Work instructions:
[1] In the contractor insurance passage, what does builders risk insurance cover?
[2] Repeat everything in the contractor insurance passage from "Automobile Liability Insurance" down to "course of employment.".

Passage shown:
(begin)
Commercial General Liability Insurance

  • The most basic insurance coverage that contractors should always keep is commercial general liability insurance. This coverage protects the contractor from claims made by third parties for bodily injury or property damage arising from the contractor's operations. Construction is a hazardous activity and it is not uncommon for innocent bystanders to be injured around construction sites. The general liability policy also provides completed operations coverage that insures against damage or injury caused from work once it has been completed.

Automobile Liability Insurance

  • It is not uncommon for a contractor to have a vehicle utilized in the course of its construction business. Vehicles are subject to mandatory financial responsibility laws set by the state of registration and operation. Even without the statutory requirement, it is a good idea to insure against potential automobile liability claims. The contractor should also maintain coverage for non-owned autos in its policy to cover the losses of employee personal vehicles in the course of employment.

Workers Compensation Insurance

  • If the contractor has any employees, it must procure workers compensation insurance to protect its employees in the event of work-related injury. Each state has its own laws governing the type and amount of workers compensation insurance employers must maintain. Coverage is usually in the statutorily prescribed amount of benefits to injured employees.

Builders Risk Insurance

  • Builders risk insurance covers damage to the project while it is under construction. You or the contractor may purchase coverage, which you should outline in the contractual agreement. In addition to the physical cost of construction materials, builders risk coverage may also extend to soft costs, such as engineering expenses and delay in completion losses. The contractor and owner should jointly agree on the total amount of coverage required to protect both interests.
(end)
[Item position entries]
(begin)
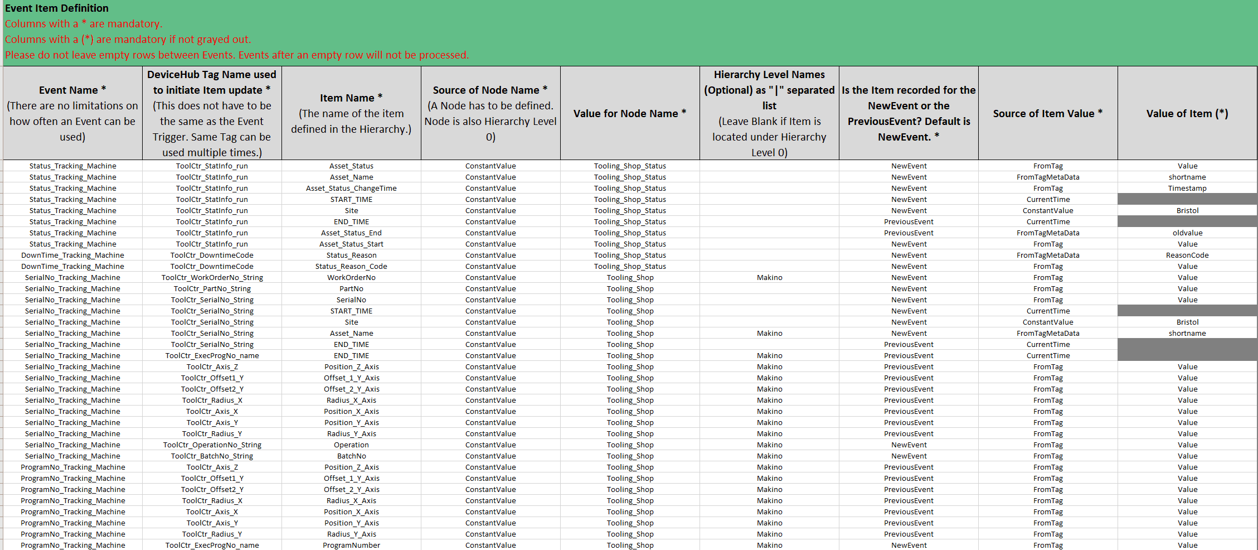Click the "Hierarchy Level Names" column header
The image size is (1258, 550).
(x=769, y=113)
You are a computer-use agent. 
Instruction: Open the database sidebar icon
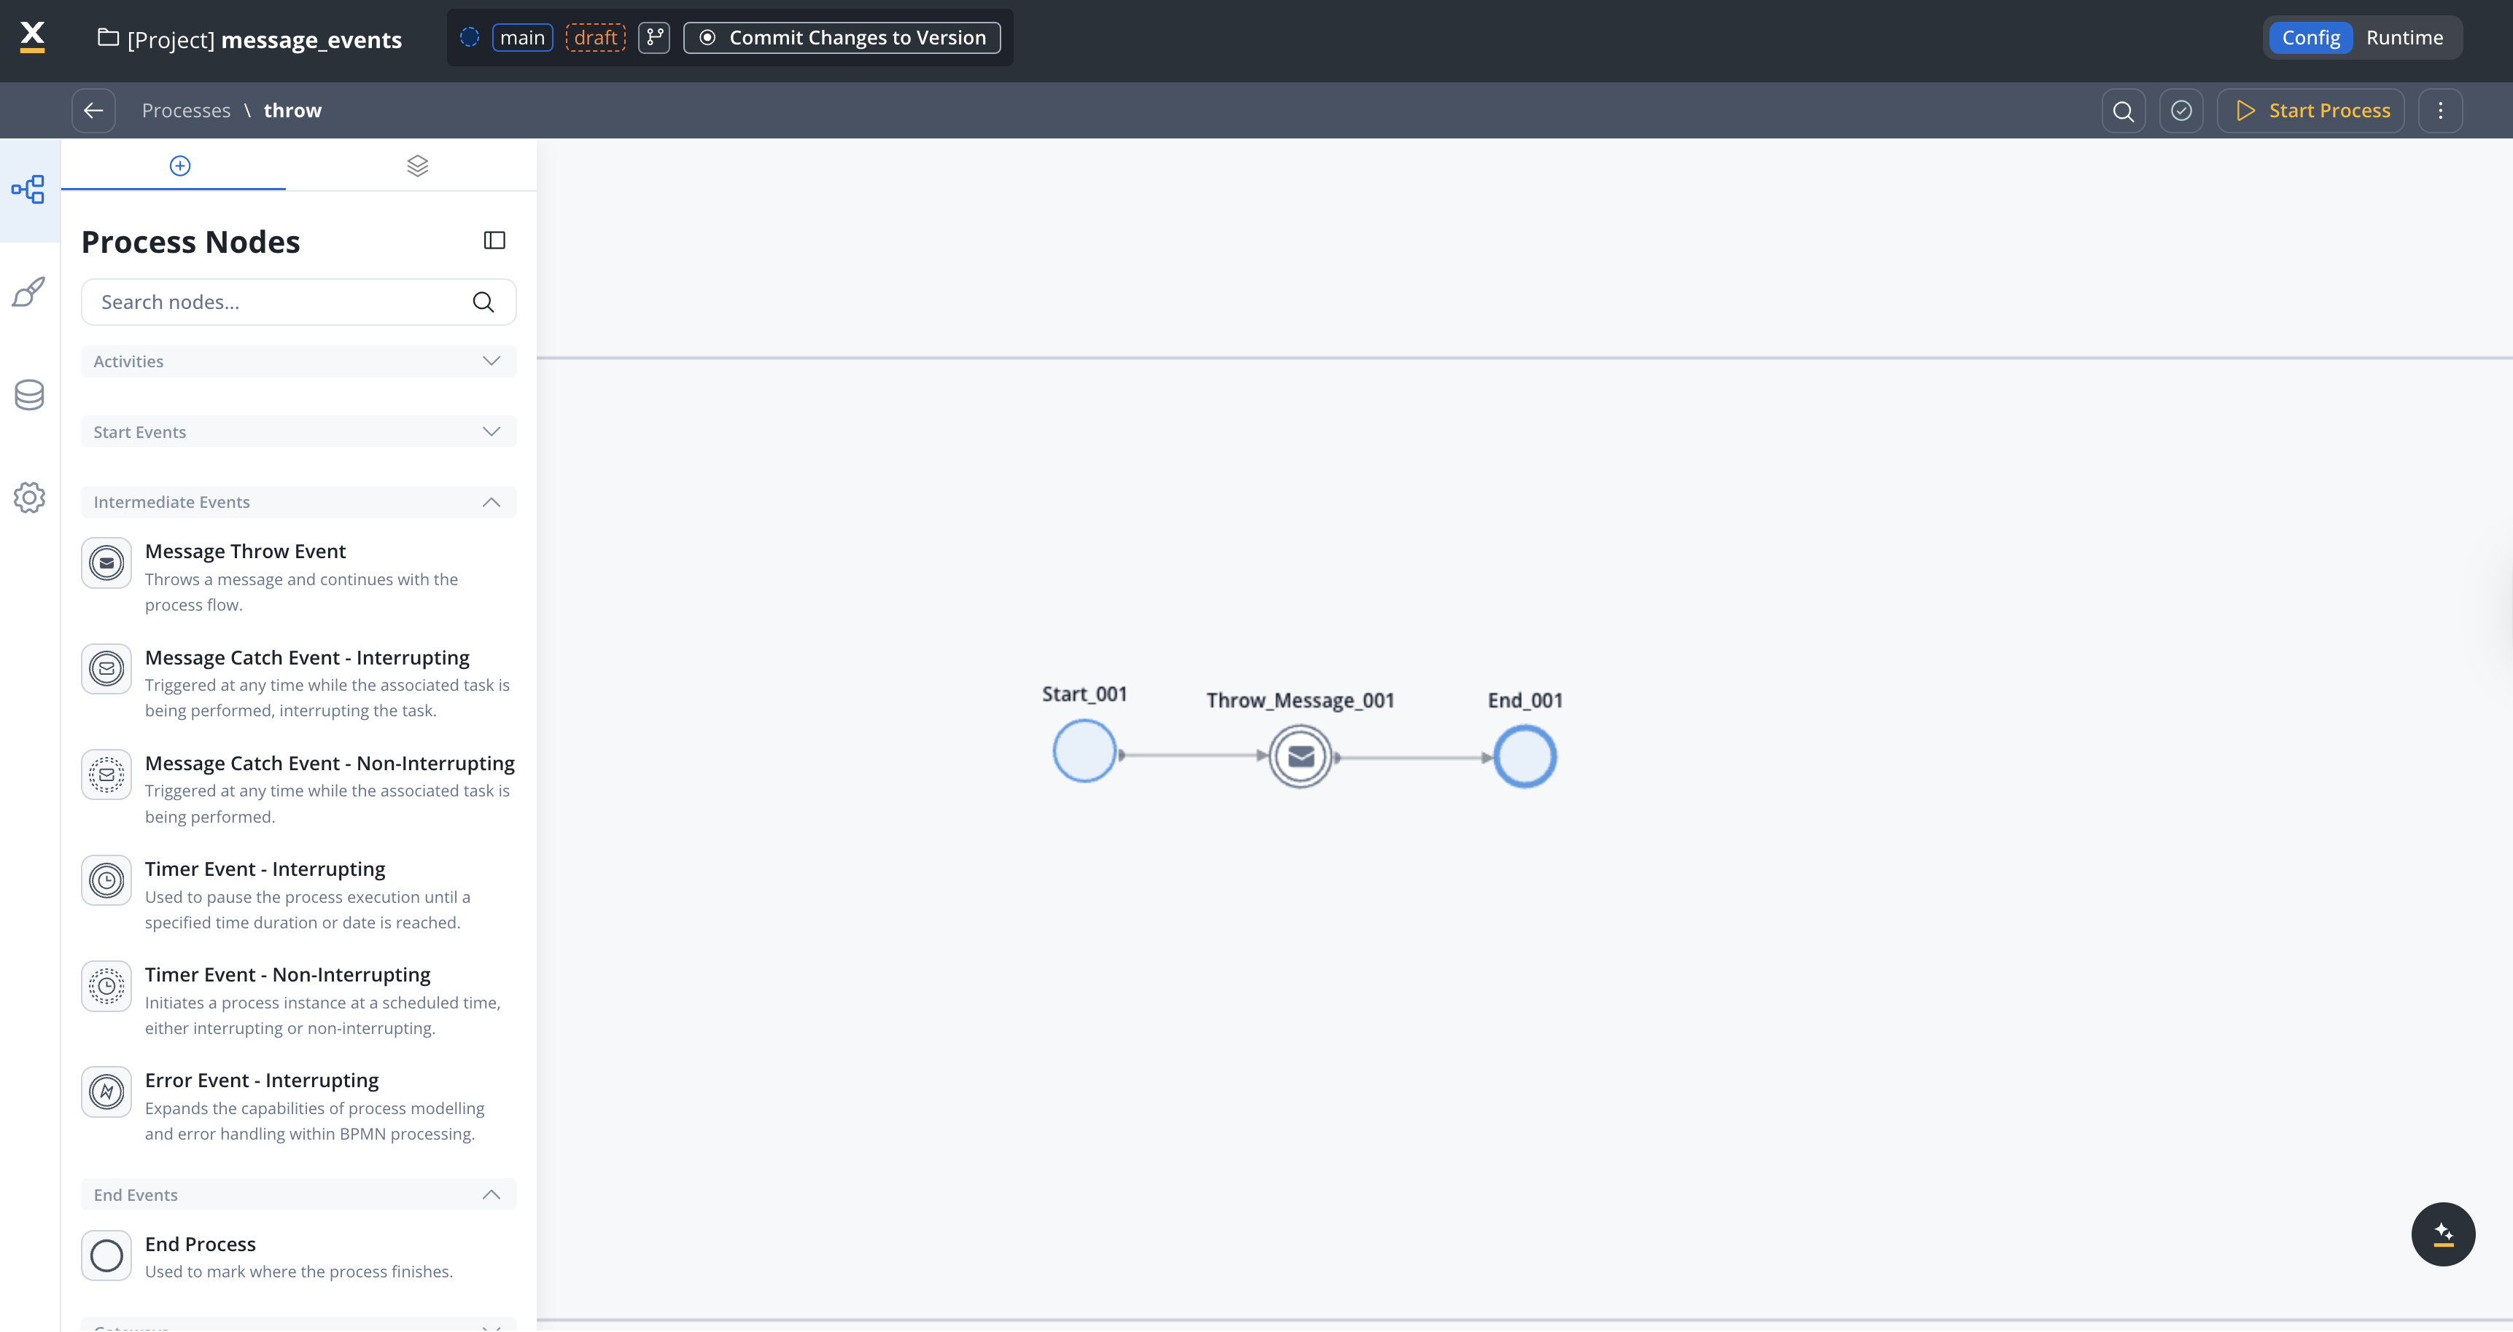[x=29, y=395]
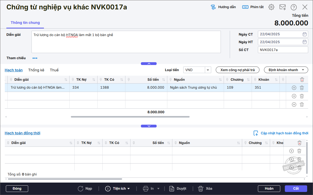Screen dimensions: 313x195
Task: Open calendar picker for Ngày HT
Action: (305, 42)

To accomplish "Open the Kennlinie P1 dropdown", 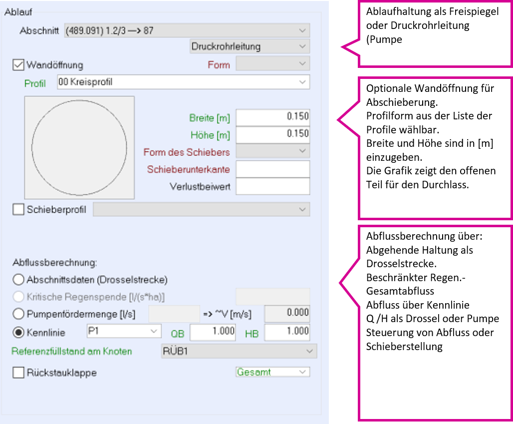I will click(124, 331).
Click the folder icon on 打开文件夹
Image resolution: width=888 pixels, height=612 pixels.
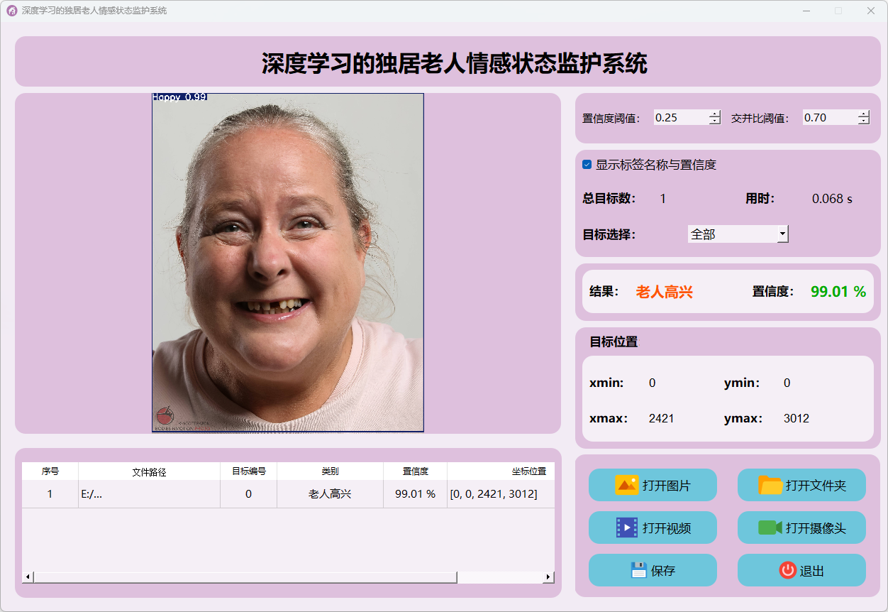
(end)
Answer list:
[1] It covers damage to the project while it is under construction.

[2]
Automobile Liability Insurance

  • It is not uncommon for a contractor to have a vehicle utilized in the course of its construction business. Vehicles are subject to mandatory financial responsibility laws set by the state of registration and operation. Even without the statutory requirement, it is a good idea to insure against potential automobile liability claims. The contractor should also maintain coverage for non-owned autos in its policy to cover the losses of employee personal vehicles in the course of employment.